**What the task requires:** Reproduce the rows below, substituting "Which point should I click to complete" for every instance of "At what coordinates should I click to accomplish" and leaving everything else unchanged.
※ ※ ※
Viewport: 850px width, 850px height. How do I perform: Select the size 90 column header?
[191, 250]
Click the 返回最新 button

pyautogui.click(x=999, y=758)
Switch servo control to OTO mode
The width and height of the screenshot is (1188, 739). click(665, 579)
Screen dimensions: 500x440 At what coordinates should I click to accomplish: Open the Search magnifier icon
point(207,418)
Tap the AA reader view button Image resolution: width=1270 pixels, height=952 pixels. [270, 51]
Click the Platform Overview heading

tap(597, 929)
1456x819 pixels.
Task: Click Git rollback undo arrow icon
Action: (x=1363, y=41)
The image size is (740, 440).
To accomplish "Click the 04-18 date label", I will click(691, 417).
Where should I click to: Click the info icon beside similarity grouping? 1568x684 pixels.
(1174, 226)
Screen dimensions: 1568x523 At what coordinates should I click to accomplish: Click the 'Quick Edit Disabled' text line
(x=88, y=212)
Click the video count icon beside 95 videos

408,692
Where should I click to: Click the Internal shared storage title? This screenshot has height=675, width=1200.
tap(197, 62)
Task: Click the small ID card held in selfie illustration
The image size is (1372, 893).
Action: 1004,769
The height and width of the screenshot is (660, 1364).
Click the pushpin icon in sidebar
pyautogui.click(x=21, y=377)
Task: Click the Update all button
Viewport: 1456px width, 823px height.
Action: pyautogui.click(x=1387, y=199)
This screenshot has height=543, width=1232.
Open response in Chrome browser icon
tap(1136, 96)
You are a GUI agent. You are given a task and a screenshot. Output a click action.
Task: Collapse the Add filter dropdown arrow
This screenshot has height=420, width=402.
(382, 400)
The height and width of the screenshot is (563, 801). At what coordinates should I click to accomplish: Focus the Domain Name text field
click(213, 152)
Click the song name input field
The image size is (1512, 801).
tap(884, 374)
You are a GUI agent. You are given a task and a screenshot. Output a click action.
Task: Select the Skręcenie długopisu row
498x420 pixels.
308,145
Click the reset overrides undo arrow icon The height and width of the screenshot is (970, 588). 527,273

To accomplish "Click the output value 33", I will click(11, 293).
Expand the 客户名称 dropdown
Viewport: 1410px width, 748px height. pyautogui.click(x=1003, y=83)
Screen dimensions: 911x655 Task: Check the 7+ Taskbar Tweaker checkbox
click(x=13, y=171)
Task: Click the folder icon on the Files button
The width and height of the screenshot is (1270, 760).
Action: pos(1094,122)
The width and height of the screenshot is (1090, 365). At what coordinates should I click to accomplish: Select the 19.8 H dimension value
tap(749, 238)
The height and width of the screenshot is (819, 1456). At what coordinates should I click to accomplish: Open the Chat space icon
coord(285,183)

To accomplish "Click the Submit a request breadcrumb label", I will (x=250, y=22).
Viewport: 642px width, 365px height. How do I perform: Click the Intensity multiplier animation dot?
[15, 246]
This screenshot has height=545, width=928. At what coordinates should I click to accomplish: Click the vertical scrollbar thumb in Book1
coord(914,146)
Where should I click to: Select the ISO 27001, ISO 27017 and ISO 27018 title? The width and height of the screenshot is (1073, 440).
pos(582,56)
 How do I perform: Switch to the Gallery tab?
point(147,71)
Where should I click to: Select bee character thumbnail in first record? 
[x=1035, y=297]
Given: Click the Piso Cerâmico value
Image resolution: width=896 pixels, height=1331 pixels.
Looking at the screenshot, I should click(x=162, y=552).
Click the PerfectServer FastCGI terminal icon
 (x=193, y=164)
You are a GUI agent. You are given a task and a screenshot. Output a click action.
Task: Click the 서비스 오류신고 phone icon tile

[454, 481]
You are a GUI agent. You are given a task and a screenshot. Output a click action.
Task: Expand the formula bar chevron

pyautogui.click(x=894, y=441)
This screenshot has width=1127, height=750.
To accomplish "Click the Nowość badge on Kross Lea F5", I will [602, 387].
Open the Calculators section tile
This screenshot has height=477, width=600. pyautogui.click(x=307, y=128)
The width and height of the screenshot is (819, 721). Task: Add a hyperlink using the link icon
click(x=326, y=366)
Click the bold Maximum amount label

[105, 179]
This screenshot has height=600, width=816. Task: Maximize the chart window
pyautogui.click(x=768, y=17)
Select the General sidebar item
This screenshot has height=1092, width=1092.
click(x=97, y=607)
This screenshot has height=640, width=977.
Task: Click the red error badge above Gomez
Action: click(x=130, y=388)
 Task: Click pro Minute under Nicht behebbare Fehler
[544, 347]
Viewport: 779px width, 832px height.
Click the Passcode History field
※ ※ ※
**Exercise output:**
Viewport: 850px width, 850px height. How do I perform: Select the size 90 column header?
[191, 250]
Click the 返回最新 button

pyautogui.click(x=999, y=758)
Switch servo control to OTO mode
The width and height of the screenshot is (1188, 739). click(665, 579)
Screen dimensions: 500x440 Which point should I click to complete: Open the Search magnifier icon
point(207,418)
Tap the AA reader view button Image resolution: width=1270 pixels, height=952 pixels. [270, 51]
Click the Platform Overview heading

tap(597, 929)
1456x819 pixels.
Task: Click Git rollback undo arrow icon
Action: (x=1363, y=41)
The image size is (740, 440).
To accomplish "Click the 04-18 date label", I will click(691, 417).
Where should I click to: Click the info icon beside similarity grouping? 1568x684 pixels.
(1174, 226)
Screen dimensions: 1568x523 Which point should I click to complete: Click the 'Quick Edit Disabled' text line
(x=88, y=212)
Click the video count icon beside 95 videos

408,692
Where should I click to: Click the Internal shared storage title? This screenshot has height=675, width=1200.
tap(197, 62)
Task: Click the small ID card held in selfie illustration
The image size is (1372, 893).
Action: 1004,769
The height and width of the screenshot is (660, 1364).
Click the pushpin icon in sidebar
pyautogui.click(x=21, y=377)
Task: Click the Update all button
Viewport: 1456px width, 823px height.
Action: pyautogui.click(x=1387, y=199)
This screenshot has height=543, width=1232.
Open response in Chrome browser icon
tap(1136, 96)
You are a GUI agent. You are given a task and a screenshot. Output a click action.
Task: Collapse the Add filter dropdown arrow
This screenshot has height=420, width=402.
(382, 400)
The height and width of the screenshot is (563, 801). Which point should I click to complete: Focus the Domain Name text field
click(213, 152)
Click the song name input field
The image size is (1512, 801).
tap(884, 374)
You are a GUI agent. You are given a task and a screenshot. Output a click action.
Task: Select the Skręcenie długopisu row
498x420 pixels.
308,145
Click the reset overrides undo arrow icon The height and width of the screenshot is (970, 588). 527,273

To accomplish "Click the output value 33", I will click(11, 293).
Expand the 客户名称 dropdown
Viewport: 1410px width, 748px height. pyautogui.click(x=1003, y=83)
Screen dimensions: 911x655 Task: Check the 7+ Taskbar Tweaker checkbox
click(x=13, y=171)
Task: Click the folder icon on the Files button
The width and height of the screenshot is (1270, 760).
Action: pos(1094,122)
The width and height of the screenshot is (1090, 365). Which point should I click to complete: Select the 19.8 H dimension value
tap(749, 238)
The height and width of the screenshot is (819, 1456). Which point should I click to complete: Open the Chat space icon
coord(285,183)

To accomplish "Click the Submit a request breadcrumb label", I will (x=250, y=22).
Viewport: 642px width, 365px height. How do I perform: Click the Intensity multiplier animation dot?
[15, 246]
This screenshot has height=545, width=928. Which point should I click to complete: Click the vertical scrollbar thumb in Book1
coord(914,146)
Where should I click to: Select the ISO 27001, ISO 27017 and ISO 27018 title? The width and height of the screenshot is (1073, 440).
pos(582,56)
 How do I perform: Switch to the Gallery tab?
point(147,71)
Where should I click to: Select bee character thumbnail in first record? 
[x=1035, y=297]
Given: Click the Piso Cerâmico value
Image resolution: width=896 pixels, height=1331 pixels.
Looking at the screenshot, I should click(x=162, y=552).
Click the PerfectServer FastCGI terminal icon
 (x=193, y=164)
You are a GUI agent. You are given a task and a screenshot. Output a click action.
Task: Click the 서비스 오류신고 phone icon tile

[454, 481]
You are a GUI agent. You are given a task and a screenshot. Output a click action.
Task: Expand the formula bar chevron

pyautogui.click(x=894, y=441)
This screenshot has width=1127, height=750.
To accomplish "Click the Nowość badge on Kross Lea F5", I will [602, 387].
Open the Calculators section tile
This screenshot has height=477, width=600. pyautogui.click(x=307, y=128)
The width and height of the screenshot is (819, 721). Task: Add a hyperlink using the link icon
click(x=326, y=366)
Click the bold Maximum amount label

[105, 179]
This screenshot has height=600, width=816. Task: Maximize the chart window
pyautogui.click(x=768, y=17)
Select the General sidebar item
This screenshot has height=1092, width=1092.
click(x=97, y=607)
This screenshot has height=640, width=977.
Task: Click the red error badge above Gomez
Action: click(x=130, y=388)
 Task: Click pro Minute under Nicht behebbare Fehler
[544, 347]
Viewport: 779px width, 832px height.
Click the Passcode History field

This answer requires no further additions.